What do we currently know about sensitive populations; what populations do we think are most at risk? Why? Children are more susceptible to food allergies than adults and therefore are most in need of protection from food allergies (reviewed in Sampson 1997). In particular, because allergies have a genetic component, children of atopic parents might be at even higher risk. The age of the child also probably plays a role, with younger children and infants being more susceptible. The higher susceptibility of children in general, and younger children specifically, may be due to the immature immune system not being able to develop tolerance, to higher gut permeability in the infant, and/or to higher dietary exposure, for example, from milk- and soy-based formulas (Sampson 1997). It has been suggested that the type and patterns of exposure to specific allergens may be an important factor in the increased prevalence of food allergy in infants (Zeiger 2000). In addition, children who have preexisting food allergies are more likely to develop allergic reactions to other foods introduced into their diets. Finally, the issue of exposures to unexpected sources of allergenic proteins, such as exposure via milk from soy-fed cattle ("food chain proteins"), needs to be considered.
Atopic adolescents and adults represent other potentially sensitive groups. As there is evidence that people with atopic dermatitis are more likely to develop allergies from exposure by other routes (e.g., aeroallergens; Burks et al. 1988), and allergic dermatitis is easily observed, it is possible that individuals with atopic dermatitis might serve as sentinels for food allergies to novel food products.

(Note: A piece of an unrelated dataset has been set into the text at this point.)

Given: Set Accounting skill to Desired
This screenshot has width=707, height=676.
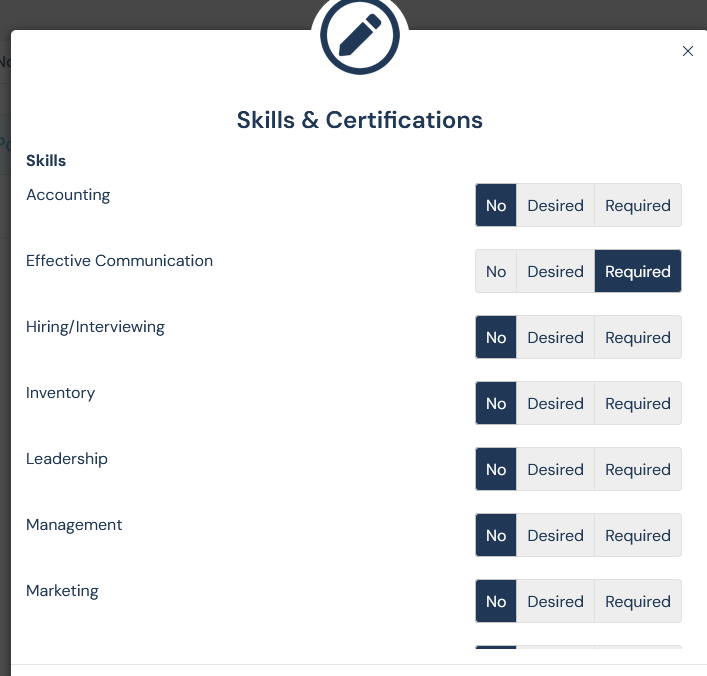Looking at the screenshot, I should pyautogui.click(x=555, y=206).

Workers who process GM food represent a fourth potentially sensitive population. Data support the idea that exposure to aerosols of food products could lead to food allergy (Leser et al. 2001; Roberts et al. 2002). Sensitization might occur via dermal, respiratory, or gastrointestinal exposure. This population, having a known exposure, might also be useful from a research standpoint.
Is in utero exposure or exposure via breast milk something we need to be concerned about? In utero exposure and exposure via breast milk are important considerations. There is suggestive evidence that children can become sensitized via breast milk to food allergens consumed by the mother (Frank et al. 1999; Hourihane et al. 1996; Vadas et al. 2001). Studies have found food antigens present in uterine fluid. Likewise, specific IgE has also been found in cord blood. It is less clear if there are windows of vulnerability to sensitization during in utero development.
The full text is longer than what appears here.